Additionally, Xenetic provided an update to its corporate progress as well as clinical and regulatory status and anticipated milestones for the Company's lead product candidate, XBIO-101 (sodium cridanimod), a small-molecule immunomodulator and interferon inducer which, in preliminary studies, has been shown to increase progesterone receptor (“PrR”) expression in endometrial tumor tissue. The Company is currently preparing to commence patient recruitment in the second quarter of 2017 for a Phase 2 clinical study of XBIO-101 in conjunction with progestin therapy for the treatment of progestin resistant endometrial cancer. Xenetic also recently filed a protocol under its existing investigational new drug application (“IND”) for a biomarker study of XBIO-101 in triple negative breast cancer (“TNBC”).
Recent Corporate Highlights
- Uplisted to the Nasdaq Capital Market;
- Received a $3 million milestone payment from Shire plc related to Shire’s advancing the Phase 1/2 clinical study for SHP656 being developed as a long-acting therapeutic for the treatment of hemophilia;
- Filed a protocol under its existing IND for a biomarker study of XBIO-101 for the treatment of TNBC;
- Expanded its patent portfolio geographically into key markets including areas of Europe, Asia and North America and strengthened the patent portfolio in the US providing robust protection of its platform technology;
- Appointed Jeffrey Eisenberg as Chief Operating Officer;
- Appointed Curtis A. Lockshin, Ph.D. as Chief Scientific Officer; and
- Appointed Edward J. Benz, Jr., M.D., former CEO of the Dana-Farber Cancer Institute, to its Board of Directors.

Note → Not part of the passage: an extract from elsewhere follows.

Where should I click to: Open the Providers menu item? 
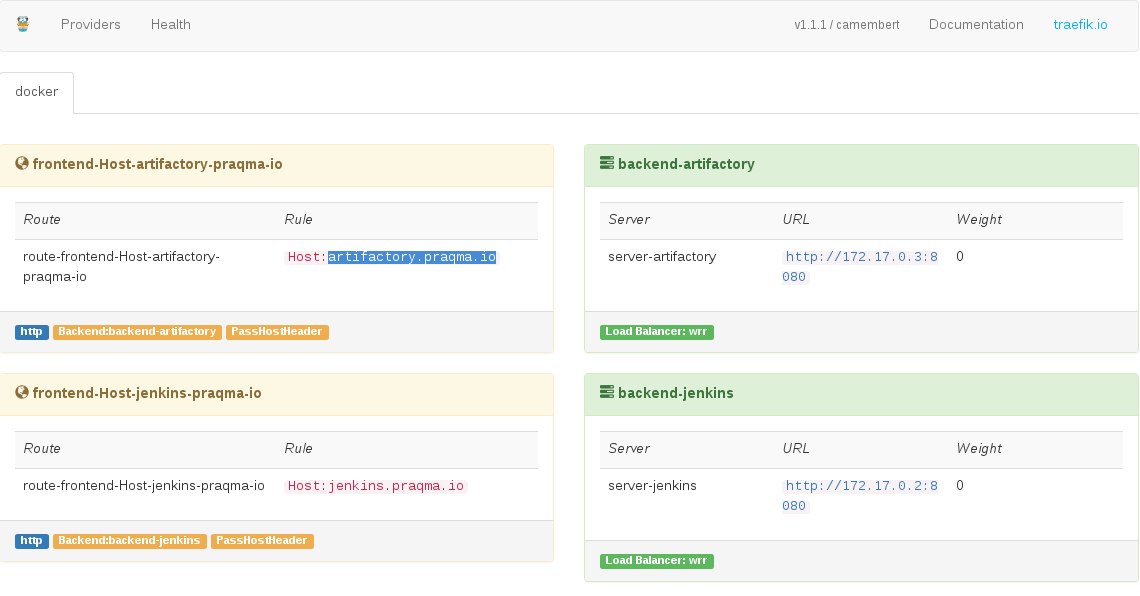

“Over the course of 2016 and the beginning of 2017, we have worked diligently to lay a solid foundation for the Company and as such, have positioned ourselves for what we believe will be a transformational year. The corporate achievements we’ve made, including our uplist to Nasdaq, the bolstering of both our management team with two C-level appointments as well as our board of directors and notable progress with our clinical and regulatory strategies, have enabled us to build momentum which we believe has the potential to propel Xenetic to its next stage of growth,” stated M. Scott Maguire, Xenetic’s CEO.

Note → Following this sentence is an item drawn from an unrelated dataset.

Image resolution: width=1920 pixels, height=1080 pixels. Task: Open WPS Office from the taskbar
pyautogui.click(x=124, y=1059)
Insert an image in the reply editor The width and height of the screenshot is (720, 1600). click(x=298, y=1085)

Expected Near-Term Milestones
- Commence patient recruitment in Q2 2017 for a Phase 2 clinical study of XBIO-101 in conjunction with progestin therapy for the treatment of endometrial cancer in women with recurrent or persistent disease who have failed progestin monotherapy;
- Announce topline data from the Shire Phase 1/2 study of SHP656 in Q2 2017;
- Receive milestone payment from Shire if endpoints are achieved in Phase 1/2 study of SHP656; and
- Leverage Shire SHP656 program to enter into more industry collaborations involving the PolyXen technology.

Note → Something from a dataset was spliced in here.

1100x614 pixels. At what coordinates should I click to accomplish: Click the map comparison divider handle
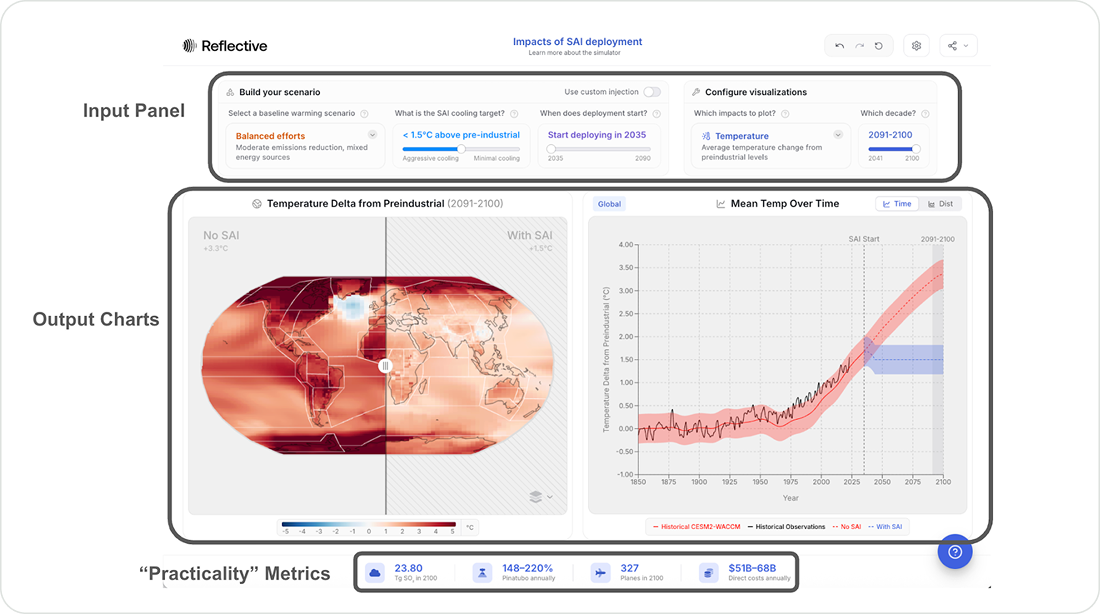coord(385,367)
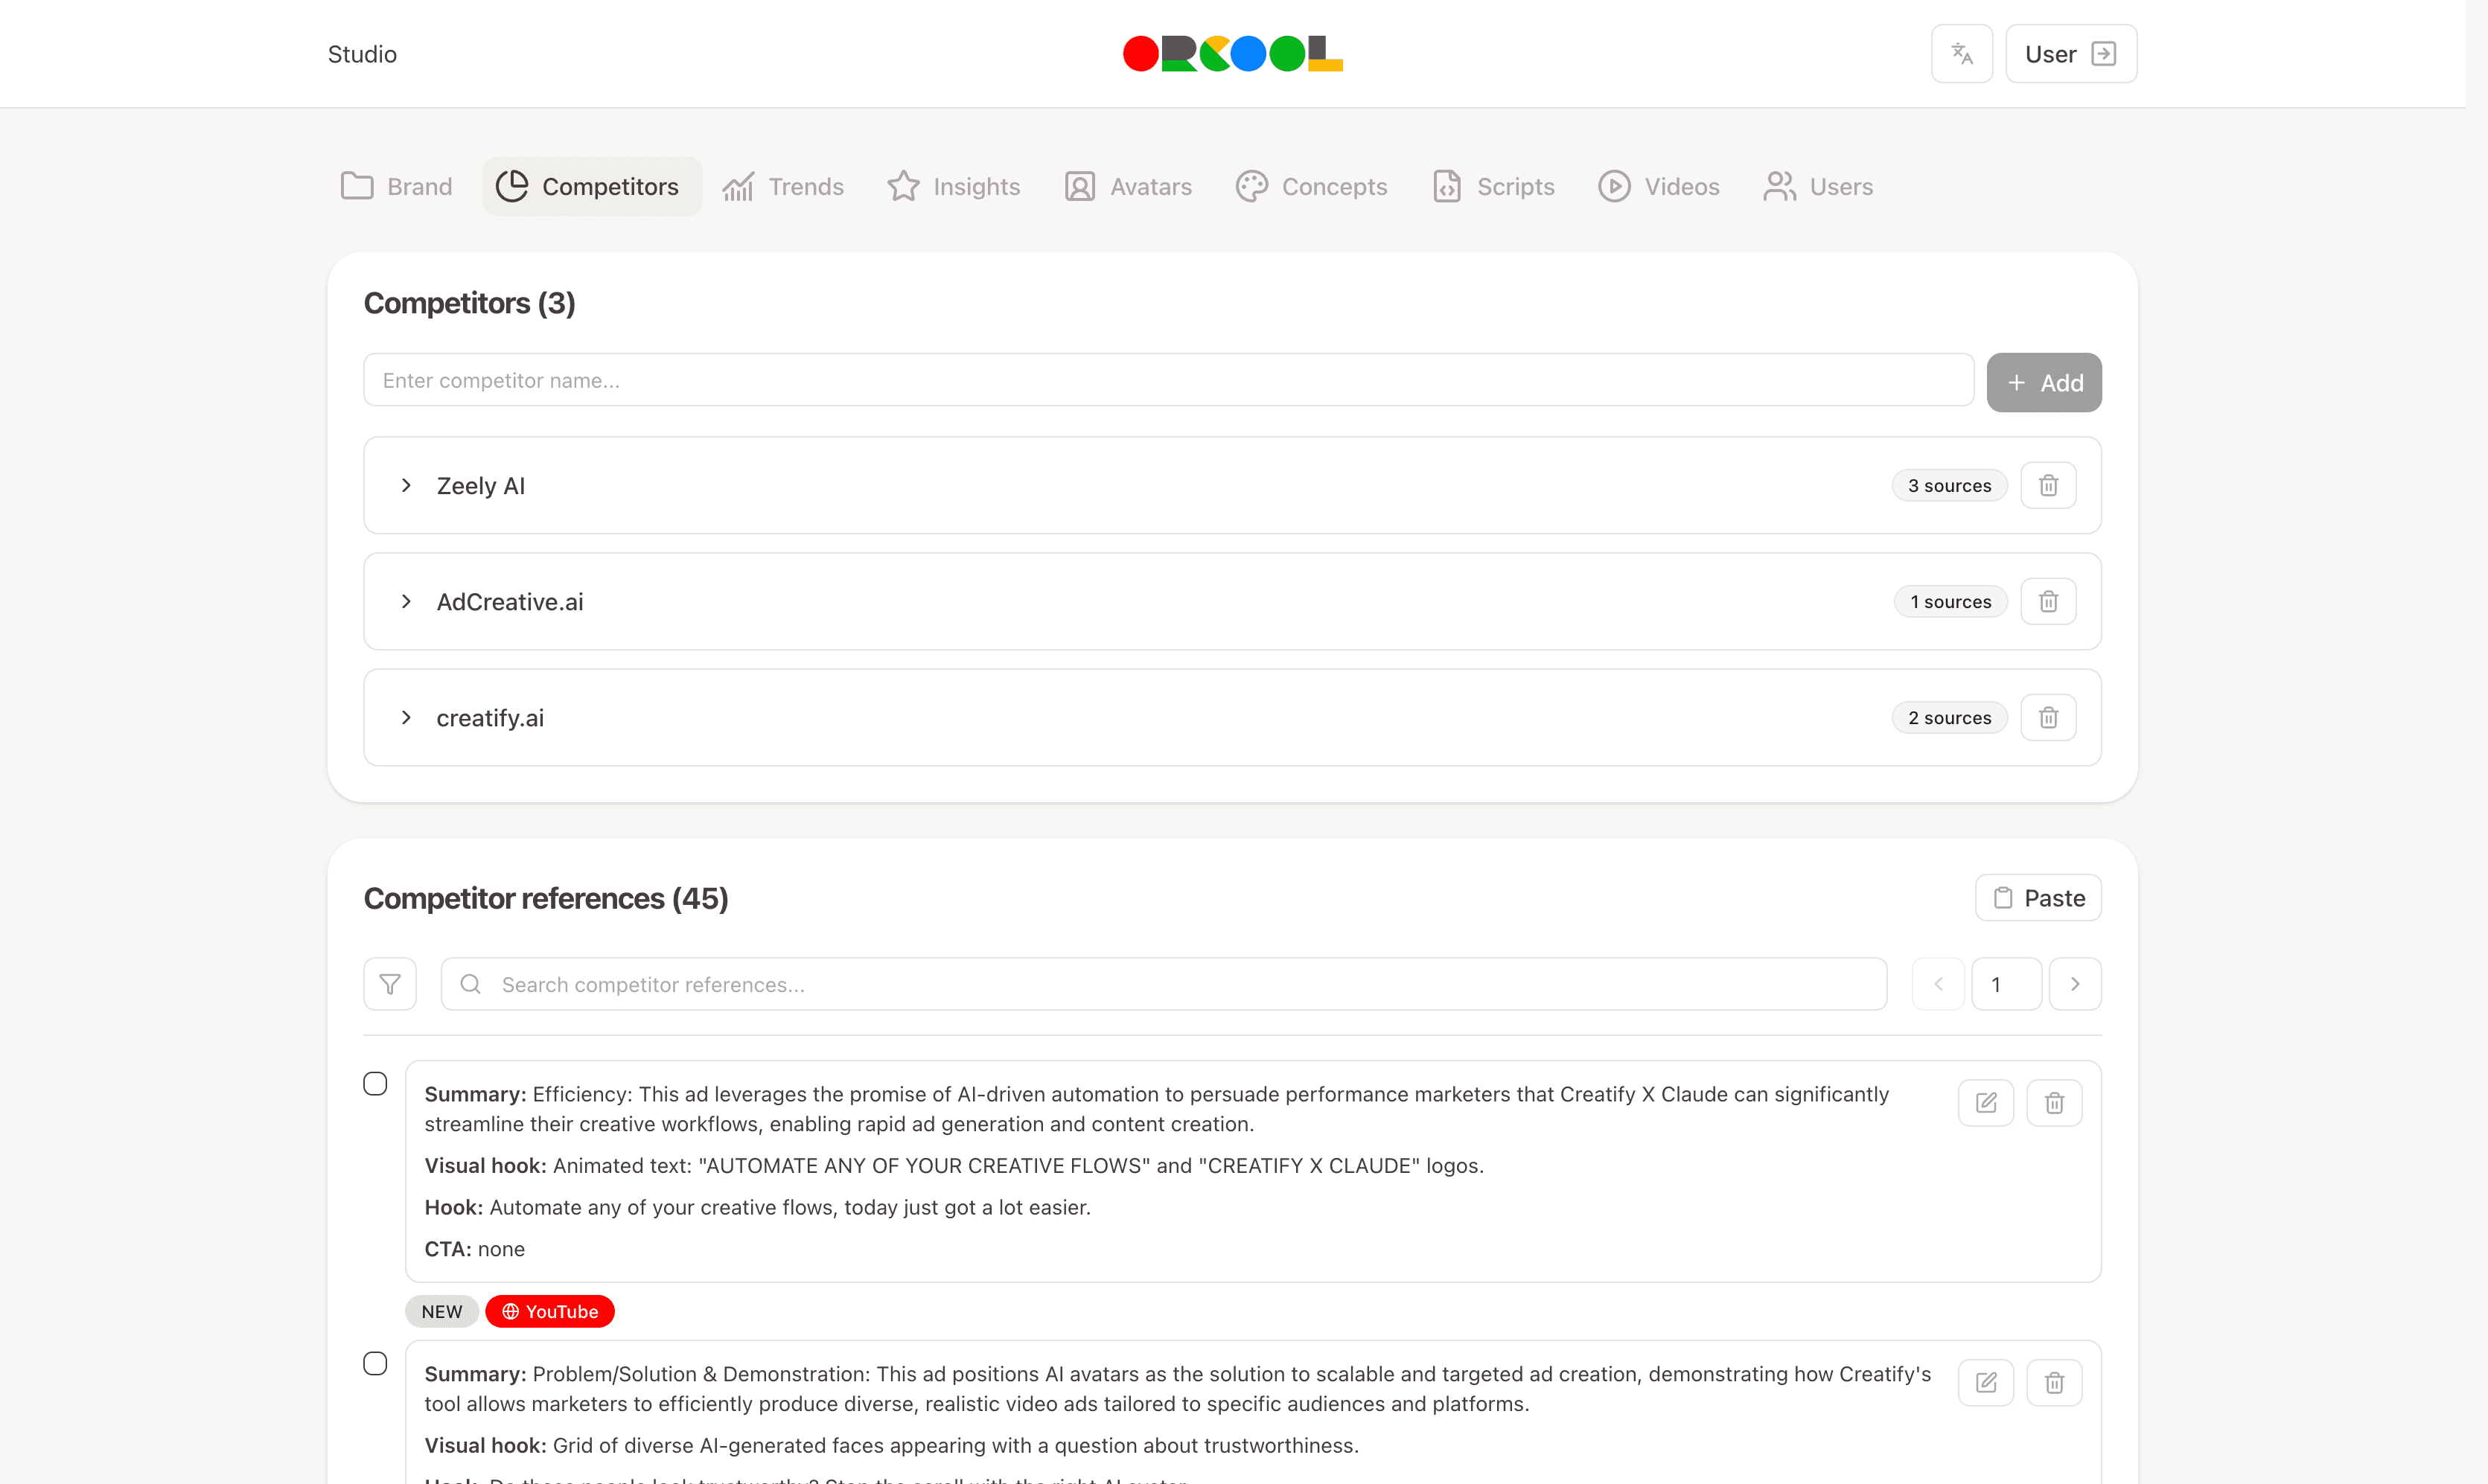Expand the creatify.ai competitor row
The image size is (2488, 1484).
coord(406,717)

“Moving forward, we are excited for the year ahead and remain committed to executing our strategy. We believe that our expected near term corporate and clinical advancements will unlock significant shareholder value, in both the short-term and long-term,” concluded Mr. Maguire.
Summary of Financial Results for Fiscal Year 2016
Net loss for the three months ended December 31, 2016, was $0.4 million, or a net loss applicable to common stockholders of $4.4 million after accretion of beneficial conversion feature on convertible preferred stock of $4.0 million, compared to a net loss of approximately $3.6 million for the same period in 2015. The decrease in net loss was primarily related to $3.0 million of milestone revenue earned in December 2016.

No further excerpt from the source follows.